22 April – 4 June 2005
Solo exhibition of recent work
Rupert Spira’s farmhouse and outbuildings on the edge of Shropshire are animated by pots: his own and those he has been given by friends or collected on his travels, in each domestic space; unglazed pots in his newly refurbished studio. A deep kitchen cupboard reveals satisfying stacks of his assorted tablewares from floor to ceiling – chrome and copper red plates, gleaming white dessert bowls and even a set of decorated plates he made as an apprentice to Michael Cardew at Wenford Bridge. Pots have come to rest everywhere – on shelves, window ledges and furniture, over wide doorways and fireplaces. All have been placed with deliberation. Some stand out dramatically against the light of a window, others retreat into corner shadows. There are early Cardews and French country pots, refined 13th century Chinese porcelains and pots by contemporary Japanese masters. Small cylindrical vases by Lucie Rie cluster near found birds’ nests and a group of Persian bowls. “It’s important to me, to be surrounded by these pots,” says Spira.
It is tempting to make a connection between this house as repository of layers of ceramics from different periods and cultures, and the artist’s own memory of accumulated images and experiences of pots. Spira is keen to point out that new work does not suddenly appear in response to some new fashion, but flourishes after many years of gestation. Pots inscribed with text can be traced back to his early bowls decorated with incised lines through a cobalt glaze, originally prompted by his discovery of Mimbres pottery in his twenties. “My pots have come out of contemplation, and they hopefully lead back to it,” he says.
Spira’s thinking and pots are evolving again, almost imperceptibly. Concerned that the viewer had become too caught up in reading his embossed poems, he has begun to abstract the words by running them together in a continuous line over interior and exterior surfaces.
He explains that this line may be read as a metaphor for the trace or resonance of an object or thought in memory. On a vast open bowl, the endless stream of letters appears like a lonely track in an expanse of newly fallen snow. There is no need to try and work them out. Better to let the eye roam and enjoy the interplay between the movement of the line and flowing edges of the form.

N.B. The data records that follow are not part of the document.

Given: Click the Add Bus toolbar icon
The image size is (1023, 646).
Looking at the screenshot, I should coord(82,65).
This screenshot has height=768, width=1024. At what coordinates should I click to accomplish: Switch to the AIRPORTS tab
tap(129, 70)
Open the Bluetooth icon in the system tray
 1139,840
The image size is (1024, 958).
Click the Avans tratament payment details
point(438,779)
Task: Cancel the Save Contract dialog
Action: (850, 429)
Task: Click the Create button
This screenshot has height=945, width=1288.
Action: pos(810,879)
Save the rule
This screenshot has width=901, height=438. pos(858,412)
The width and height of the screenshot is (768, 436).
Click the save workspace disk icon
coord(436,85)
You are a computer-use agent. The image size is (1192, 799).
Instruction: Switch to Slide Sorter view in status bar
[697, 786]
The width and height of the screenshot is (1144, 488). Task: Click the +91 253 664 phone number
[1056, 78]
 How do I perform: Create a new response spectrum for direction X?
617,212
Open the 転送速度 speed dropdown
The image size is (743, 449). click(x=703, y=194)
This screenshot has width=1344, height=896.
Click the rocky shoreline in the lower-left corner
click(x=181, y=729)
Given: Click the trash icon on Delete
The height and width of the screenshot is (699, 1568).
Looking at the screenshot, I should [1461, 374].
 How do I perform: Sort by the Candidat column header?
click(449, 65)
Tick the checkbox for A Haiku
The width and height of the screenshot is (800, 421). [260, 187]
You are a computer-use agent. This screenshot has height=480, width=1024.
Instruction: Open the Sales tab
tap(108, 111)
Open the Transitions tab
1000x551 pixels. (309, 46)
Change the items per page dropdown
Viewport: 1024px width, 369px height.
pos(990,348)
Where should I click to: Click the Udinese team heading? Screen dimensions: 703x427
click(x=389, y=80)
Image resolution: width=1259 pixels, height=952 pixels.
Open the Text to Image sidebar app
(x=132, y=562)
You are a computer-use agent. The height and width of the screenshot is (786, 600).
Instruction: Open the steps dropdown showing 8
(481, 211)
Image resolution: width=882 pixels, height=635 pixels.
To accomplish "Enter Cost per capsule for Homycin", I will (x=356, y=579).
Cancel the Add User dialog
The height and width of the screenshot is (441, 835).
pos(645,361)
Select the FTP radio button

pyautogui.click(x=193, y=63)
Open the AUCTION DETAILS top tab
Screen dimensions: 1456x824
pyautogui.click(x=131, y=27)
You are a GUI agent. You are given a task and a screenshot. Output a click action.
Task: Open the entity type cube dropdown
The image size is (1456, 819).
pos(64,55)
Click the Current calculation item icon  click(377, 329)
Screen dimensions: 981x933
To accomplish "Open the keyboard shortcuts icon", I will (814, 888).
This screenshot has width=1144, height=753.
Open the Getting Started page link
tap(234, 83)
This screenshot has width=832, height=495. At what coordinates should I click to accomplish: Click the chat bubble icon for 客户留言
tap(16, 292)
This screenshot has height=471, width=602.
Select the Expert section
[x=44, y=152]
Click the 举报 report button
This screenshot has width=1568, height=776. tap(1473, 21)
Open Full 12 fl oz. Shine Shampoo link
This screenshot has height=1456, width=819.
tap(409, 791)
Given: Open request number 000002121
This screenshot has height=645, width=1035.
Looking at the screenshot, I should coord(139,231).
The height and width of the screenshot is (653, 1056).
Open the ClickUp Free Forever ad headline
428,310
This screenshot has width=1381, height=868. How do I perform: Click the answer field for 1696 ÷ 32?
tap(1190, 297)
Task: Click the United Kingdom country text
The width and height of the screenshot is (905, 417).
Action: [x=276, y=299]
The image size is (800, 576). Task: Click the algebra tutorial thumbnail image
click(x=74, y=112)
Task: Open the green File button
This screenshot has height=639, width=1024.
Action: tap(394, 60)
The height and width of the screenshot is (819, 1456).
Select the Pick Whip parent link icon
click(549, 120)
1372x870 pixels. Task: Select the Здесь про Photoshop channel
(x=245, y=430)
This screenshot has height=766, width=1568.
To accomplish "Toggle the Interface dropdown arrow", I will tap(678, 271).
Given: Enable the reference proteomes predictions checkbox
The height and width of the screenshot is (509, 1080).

Spira’s large undulating bowls – fruits of “my twenty-five year apprenticeship” – indicate a relaxed and confident approach to throwing. “The making now feels absolutely intimate and familiar,” he says. Coinciding with the sense of liberation in his potting, are new opportunities to think beyond the white cube and customary plinth. The prospect of showing his work in more imaginative ways, of “making an evocative space,” clearly motivates him.
In an earlier project this year, Spira presented various groups of work – large wall panels, tall cylindrical vessels, open bowls and ordered rows of smaller pots – that were designed to work as “a completely unified, strong and simple statement.” For his show at Contemporary Applied Arts he wanted to move away from this formality and has made a collection of bowls ranging in size from vast to minute. When asked if scale is important in his work he replies, “No! What is essential is monumentality, presence. A pot should be a focal point of condensed energy, whatever size it is. However, the other important aspect is intimacy.” His latest series of bowls combines both these potentially disparate elements.